Migrate on-premises MySQL databases to Aurora MySQL using Percona XtraBackup, Amazon EFS, and Amazon S3 - AWS Prescriptive Guidance

Migrate on-premises MySQL databases to Aurora MySQL using Percona XtraBackup, Amazon EFS, and Amazon S3

Created by Rohan Jamadagni (AWS), sajith menon (AWS), and Udayasimha Theepireddy (AWS)

Source: On-premises

Target: Aurora MySQL

R Type: Replatform

Environment: Production

Technologies: Databases; Migration

Workload: Open-source

AWS services: Amazon S3; Amazon Aurora; Amazon EFS

Summary

This pattern describes how to migrate large, on-premises MySQL databases efficiently to Amazon Aurora MySQL by using Percona XtraBackup. Percona XtraBackup is an open-source, non-blocking backup utility for MySQL-based servers. The pattern shows how to use Amazon Elastic File System (Amazon EFS) to reduce the time to upload the backup to Amazon Simple Storage Service (Amazon S3) and to restore the backup to Amazon Aurora MySQL. The pattern also provides details on how to make incremental Percona backups to minimize the number of binary logs to be applied to the target Aurora MySQL database.  

Prerequisites and limitations

Prerequisites 

  • An active AWS account

  • Permissions to create AWS Identity and Access Management (IAM) roles and policies

  • Network connectivity between the on-premises MySQL database and the virtual private cloud (VPC) on AWS

Limitations 

  • The source servers must be Linux-based systems that can install a Network File System (NFS) client (nfs-utils/nfs-common).

  • The S3 bucket used for uploading backup files supports server-side encryption (SSE-S3/SSE-KMS) only.

▸ LISTED ENTRIES
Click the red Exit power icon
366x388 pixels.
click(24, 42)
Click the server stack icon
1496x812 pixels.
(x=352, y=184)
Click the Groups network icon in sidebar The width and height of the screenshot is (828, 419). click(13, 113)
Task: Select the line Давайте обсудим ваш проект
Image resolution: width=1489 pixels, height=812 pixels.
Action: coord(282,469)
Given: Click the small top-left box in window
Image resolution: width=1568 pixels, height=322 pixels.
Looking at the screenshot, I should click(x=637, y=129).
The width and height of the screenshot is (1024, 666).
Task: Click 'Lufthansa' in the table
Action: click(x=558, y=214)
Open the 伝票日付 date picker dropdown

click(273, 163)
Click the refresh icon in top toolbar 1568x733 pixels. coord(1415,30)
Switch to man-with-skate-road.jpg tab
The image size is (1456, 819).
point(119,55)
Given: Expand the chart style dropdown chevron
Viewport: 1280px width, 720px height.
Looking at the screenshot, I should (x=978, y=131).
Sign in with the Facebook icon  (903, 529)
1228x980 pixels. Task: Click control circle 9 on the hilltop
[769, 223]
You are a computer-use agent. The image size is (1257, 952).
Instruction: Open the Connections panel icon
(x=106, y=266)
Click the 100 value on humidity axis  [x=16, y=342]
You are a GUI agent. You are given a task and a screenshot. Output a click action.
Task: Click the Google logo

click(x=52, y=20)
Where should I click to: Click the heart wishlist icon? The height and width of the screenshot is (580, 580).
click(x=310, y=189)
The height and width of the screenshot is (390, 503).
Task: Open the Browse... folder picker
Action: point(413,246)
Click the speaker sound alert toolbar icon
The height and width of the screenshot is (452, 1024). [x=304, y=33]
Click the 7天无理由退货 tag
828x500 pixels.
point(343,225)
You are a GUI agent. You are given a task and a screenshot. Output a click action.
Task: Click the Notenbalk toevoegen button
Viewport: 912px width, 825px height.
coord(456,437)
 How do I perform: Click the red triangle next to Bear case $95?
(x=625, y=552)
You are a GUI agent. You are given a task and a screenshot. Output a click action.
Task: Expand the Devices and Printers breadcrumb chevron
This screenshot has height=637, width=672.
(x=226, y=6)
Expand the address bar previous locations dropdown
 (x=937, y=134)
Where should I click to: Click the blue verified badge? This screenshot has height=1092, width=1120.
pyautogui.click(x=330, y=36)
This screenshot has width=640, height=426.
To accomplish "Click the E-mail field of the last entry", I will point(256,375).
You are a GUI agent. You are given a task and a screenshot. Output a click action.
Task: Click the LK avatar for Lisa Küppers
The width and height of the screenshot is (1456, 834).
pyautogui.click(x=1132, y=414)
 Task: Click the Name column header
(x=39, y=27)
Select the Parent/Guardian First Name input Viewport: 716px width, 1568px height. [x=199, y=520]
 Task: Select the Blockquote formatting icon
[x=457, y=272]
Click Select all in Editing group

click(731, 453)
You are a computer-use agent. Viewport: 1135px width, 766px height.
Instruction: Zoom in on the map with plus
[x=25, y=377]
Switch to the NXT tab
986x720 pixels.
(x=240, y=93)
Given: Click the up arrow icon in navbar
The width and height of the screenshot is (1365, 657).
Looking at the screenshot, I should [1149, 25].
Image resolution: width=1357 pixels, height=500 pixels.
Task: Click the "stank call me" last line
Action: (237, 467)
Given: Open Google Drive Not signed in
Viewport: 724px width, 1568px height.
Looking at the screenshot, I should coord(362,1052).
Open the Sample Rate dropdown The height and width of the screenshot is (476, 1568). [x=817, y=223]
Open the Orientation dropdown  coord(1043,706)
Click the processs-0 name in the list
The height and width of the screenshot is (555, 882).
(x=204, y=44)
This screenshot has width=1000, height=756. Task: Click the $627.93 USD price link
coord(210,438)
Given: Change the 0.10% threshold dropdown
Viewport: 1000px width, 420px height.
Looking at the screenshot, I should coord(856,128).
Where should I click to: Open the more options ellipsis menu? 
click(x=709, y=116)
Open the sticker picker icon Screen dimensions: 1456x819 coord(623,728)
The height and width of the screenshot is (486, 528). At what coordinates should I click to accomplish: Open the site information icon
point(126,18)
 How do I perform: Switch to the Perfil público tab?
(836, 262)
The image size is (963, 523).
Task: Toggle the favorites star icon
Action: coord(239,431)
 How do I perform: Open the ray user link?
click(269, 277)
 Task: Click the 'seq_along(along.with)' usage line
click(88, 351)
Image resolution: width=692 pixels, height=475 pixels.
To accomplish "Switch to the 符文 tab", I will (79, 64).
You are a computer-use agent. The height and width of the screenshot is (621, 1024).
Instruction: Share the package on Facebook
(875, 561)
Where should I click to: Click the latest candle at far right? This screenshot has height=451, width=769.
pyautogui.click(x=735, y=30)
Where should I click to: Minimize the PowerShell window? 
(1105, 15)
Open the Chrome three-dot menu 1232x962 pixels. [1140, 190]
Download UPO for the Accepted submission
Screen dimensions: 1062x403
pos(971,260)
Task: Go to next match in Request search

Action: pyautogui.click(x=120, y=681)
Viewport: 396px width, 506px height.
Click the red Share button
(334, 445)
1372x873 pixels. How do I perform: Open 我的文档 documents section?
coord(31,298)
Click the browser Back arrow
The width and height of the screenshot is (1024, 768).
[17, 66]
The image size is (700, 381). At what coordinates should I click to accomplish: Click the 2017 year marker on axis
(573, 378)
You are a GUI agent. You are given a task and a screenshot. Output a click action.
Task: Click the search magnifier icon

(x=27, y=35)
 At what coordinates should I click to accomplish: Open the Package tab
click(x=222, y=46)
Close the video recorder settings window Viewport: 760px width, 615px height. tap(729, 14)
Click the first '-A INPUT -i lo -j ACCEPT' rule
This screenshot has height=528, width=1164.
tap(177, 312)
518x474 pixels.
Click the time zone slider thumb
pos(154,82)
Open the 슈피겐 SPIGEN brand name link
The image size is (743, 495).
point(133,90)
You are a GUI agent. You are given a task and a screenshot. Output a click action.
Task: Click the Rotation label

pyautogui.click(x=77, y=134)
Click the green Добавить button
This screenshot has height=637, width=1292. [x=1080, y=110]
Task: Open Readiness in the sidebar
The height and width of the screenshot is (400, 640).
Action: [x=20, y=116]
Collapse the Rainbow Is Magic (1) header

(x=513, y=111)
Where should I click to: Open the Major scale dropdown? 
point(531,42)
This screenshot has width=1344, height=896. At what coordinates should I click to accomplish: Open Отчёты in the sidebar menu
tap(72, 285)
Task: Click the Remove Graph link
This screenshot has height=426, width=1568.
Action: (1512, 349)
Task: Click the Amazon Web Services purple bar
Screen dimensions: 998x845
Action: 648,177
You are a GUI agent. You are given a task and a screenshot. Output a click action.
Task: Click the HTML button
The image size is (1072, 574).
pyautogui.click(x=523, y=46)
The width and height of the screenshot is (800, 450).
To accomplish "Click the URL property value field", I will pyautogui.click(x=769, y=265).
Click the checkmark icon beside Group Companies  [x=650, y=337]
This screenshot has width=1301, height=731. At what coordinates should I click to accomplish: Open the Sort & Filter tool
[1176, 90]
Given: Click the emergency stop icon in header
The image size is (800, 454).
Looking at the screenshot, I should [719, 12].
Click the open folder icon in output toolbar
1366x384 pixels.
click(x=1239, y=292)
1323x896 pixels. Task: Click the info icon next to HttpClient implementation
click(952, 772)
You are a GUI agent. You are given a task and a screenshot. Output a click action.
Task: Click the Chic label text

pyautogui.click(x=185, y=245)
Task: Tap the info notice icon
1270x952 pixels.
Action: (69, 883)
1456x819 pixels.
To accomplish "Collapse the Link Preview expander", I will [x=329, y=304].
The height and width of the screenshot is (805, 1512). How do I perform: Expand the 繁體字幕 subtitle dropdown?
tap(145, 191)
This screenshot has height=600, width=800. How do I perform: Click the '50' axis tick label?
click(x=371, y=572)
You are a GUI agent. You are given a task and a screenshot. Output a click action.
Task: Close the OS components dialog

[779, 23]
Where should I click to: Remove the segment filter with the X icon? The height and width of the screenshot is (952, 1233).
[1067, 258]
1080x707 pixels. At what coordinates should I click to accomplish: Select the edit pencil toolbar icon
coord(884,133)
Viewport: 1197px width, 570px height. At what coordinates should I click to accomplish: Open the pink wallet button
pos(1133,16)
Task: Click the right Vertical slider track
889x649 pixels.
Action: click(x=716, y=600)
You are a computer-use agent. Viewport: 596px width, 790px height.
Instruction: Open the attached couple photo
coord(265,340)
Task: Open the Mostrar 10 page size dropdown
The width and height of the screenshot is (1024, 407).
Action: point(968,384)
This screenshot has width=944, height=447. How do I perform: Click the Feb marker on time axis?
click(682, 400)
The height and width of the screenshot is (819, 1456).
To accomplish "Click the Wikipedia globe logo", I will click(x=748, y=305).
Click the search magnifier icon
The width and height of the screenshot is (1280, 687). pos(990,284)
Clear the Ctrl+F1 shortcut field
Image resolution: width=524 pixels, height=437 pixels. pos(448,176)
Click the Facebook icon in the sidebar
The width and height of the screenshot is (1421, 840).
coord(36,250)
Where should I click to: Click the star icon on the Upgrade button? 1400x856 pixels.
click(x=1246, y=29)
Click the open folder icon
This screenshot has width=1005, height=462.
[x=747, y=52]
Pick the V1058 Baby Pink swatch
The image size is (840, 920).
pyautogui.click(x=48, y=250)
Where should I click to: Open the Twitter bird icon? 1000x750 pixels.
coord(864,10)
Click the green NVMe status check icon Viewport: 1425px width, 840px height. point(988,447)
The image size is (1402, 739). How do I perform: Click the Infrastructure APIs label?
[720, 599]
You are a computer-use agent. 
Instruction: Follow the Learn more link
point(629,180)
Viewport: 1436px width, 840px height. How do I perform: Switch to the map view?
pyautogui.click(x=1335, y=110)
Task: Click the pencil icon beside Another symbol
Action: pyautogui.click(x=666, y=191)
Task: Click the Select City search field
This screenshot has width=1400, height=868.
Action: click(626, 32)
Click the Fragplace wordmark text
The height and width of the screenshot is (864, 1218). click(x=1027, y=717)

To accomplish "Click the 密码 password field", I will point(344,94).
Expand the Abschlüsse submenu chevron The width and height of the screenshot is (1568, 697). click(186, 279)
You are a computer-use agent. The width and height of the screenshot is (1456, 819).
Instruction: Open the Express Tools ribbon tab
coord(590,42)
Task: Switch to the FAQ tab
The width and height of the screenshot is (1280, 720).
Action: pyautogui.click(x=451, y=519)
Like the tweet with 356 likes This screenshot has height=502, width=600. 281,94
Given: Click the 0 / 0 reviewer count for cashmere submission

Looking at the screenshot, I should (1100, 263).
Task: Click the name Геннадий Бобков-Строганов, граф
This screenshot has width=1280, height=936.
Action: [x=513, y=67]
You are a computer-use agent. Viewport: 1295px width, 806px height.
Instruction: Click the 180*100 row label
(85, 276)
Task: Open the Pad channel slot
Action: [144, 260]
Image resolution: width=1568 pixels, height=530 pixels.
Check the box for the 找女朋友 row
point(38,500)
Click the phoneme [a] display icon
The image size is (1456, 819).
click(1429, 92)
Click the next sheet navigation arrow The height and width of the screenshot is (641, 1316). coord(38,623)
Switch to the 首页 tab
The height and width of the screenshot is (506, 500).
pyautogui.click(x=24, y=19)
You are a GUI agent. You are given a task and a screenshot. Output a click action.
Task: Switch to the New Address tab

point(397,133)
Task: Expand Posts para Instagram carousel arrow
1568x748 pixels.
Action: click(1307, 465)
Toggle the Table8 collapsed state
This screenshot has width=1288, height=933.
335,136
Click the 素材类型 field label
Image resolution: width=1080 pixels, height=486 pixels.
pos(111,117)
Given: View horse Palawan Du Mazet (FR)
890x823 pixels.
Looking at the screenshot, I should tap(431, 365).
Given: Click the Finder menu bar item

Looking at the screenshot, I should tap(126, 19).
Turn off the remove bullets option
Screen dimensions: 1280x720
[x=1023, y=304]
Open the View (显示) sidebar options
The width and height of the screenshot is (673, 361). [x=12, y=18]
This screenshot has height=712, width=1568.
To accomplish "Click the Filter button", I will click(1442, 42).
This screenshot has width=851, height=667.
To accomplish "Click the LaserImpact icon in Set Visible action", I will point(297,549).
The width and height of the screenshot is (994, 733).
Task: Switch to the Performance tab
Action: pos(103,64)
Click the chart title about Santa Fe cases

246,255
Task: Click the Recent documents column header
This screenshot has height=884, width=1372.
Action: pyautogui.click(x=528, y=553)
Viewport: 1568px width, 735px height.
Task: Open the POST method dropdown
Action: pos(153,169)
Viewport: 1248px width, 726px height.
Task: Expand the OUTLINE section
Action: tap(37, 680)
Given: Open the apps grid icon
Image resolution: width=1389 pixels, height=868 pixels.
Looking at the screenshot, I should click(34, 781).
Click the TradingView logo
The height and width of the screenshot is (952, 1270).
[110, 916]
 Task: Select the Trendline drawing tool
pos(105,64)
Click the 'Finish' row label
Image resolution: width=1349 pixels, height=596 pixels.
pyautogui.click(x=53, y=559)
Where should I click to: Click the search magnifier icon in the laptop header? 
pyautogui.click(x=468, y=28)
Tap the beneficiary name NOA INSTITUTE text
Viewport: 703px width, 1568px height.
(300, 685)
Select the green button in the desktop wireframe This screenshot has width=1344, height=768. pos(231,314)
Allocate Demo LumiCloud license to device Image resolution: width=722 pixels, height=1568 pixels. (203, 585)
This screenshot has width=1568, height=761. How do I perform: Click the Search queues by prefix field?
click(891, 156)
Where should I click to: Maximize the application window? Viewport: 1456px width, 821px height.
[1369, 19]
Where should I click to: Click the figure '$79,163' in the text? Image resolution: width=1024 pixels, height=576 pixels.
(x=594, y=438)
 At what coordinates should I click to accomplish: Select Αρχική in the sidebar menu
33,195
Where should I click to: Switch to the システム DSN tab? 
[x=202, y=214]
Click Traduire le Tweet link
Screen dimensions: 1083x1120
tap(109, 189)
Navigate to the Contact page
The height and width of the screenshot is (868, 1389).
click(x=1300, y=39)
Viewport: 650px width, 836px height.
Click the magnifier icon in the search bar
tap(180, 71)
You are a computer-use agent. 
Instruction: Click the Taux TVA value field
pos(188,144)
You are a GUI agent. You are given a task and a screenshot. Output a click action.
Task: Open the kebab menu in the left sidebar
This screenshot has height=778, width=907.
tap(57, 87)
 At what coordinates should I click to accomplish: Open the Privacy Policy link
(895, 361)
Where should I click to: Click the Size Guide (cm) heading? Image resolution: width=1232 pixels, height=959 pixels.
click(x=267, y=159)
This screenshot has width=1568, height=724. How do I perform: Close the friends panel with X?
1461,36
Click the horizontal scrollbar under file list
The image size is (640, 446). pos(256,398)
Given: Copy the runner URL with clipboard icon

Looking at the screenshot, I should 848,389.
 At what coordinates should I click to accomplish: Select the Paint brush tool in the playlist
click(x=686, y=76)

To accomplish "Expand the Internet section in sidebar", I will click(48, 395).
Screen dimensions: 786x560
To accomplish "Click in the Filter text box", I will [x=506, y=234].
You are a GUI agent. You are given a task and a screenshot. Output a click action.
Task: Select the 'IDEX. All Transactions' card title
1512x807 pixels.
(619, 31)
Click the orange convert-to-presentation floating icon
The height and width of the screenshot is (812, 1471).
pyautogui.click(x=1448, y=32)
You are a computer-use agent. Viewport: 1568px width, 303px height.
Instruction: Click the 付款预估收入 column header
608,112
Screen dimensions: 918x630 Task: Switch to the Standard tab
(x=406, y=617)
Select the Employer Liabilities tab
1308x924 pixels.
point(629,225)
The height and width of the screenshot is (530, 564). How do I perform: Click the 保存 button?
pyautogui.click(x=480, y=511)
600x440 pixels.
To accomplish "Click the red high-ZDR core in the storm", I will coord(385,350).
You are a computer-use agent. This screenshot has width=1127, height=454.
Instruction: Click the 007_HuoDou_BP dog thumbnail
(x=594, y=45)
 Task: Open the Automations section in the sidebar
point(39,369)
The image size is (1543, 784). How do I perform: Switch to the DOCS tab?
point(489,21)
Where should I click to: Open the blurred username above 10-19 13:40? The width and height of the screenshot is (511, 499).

▸ GIVEN EXERCISE 1
Using the guide on migrating on-premises MySQL to Aurora MySQL, answer these questions:
(a) What R Type does it list for the pattern?
(b) What must the source servers be able to install?
(c) Which kinds of server-side encryption does the S3 bucket for backup uploads support?
▸ GIVEN EXERCISE 2
Continue the guide on migrating on-premises MySQL to Aurora MySQL from the point where it stops.

▸ TASK RESPONSE 1
(a) Replatform
(b) A Network File System (NFS) client (nfs-utils/nfs-common)
(c) SSE-S3 and SSE-KMS only

▸ TASK RESPONSE 2
  • Amazon S3 limits the size of the backup files to 5 TB. If your backup file exceeds 5 TB, you can split it into multiple, smaller files.

  • The number of source files uploaded to the S3 bucket cannot exceed one million files.

  • The pattern supports Percona XtraBackup full backup and incremental backup only. It doesn't support partial backups that use --tables, --tables-exclude, --tables-file,  --databases, --databases-exclude, or --databases-file.

  • Aurora doesn't restore users, functions, stored procedures, or time zone information from the source MySQL database.

Product versions

  • The source database must be MySQL version 5.5, 5.6, or 5.7.

  • For MySQL 5.7, you must use Percona XtraBackup 2.4.

  • For MySQL 5.6 and 5.6, you must use Percona XtraBackup 2.3 or 2.4.

Architecture

Source technology stack

  • Linux-based operating system

  • MySQL server

  • Percona XtraBackup

Target technology stack

  • Amazon Aurora

  • Amazon S3

  • Amazon EFS

Target architecture

Architecture to migrate large MySQL databases to Amazon Aurora MySQL by using Percona XtraBackup.

Tools

AWS services

Other tools

  • Percona XtraBackup is an open-source utility that performs streaming, compressed, and incremental backups of MySQL databases without disrupting or blocking your databases.

Epics

TaskDescriptionSkills required

Create a security group to associate with Amazon EFS mount targets.

Create a security group in the VPC that is configured with a VPN attachment to the on-premises database over AWS Transit Gateway. For more information about the commands and steps described in this and other stories, see the links in the "Related resources" section at the end of this pattern.

AWS DevOps/database administrator

Edit the security group rules.

Add an inbound rule, using type NFS, port 2049, and the IP range of the on-premises database server as the source. By default, the outbound rule allows all the traffic to leave. If this is not the case , add an outbound rule to open a connection for the NFS port. Add two more inbound rules: port 2049 (source: security group ID of this same security group) and port 22 (source: IP range from where you will connect to an EC2 instance).

AWS DevOps/database administrator

Create a file system.

In the mount targets, use the VPC and security group you created in the previous story. Choose the throughput mode and performance based on the I/O requirements of the on-premises database. Optionally, enable encryption at rest.

AWS DevOps/database administrator
TaskDescriptionSkills required

Create an IAM instance profile role to be associated with an EC2 instance.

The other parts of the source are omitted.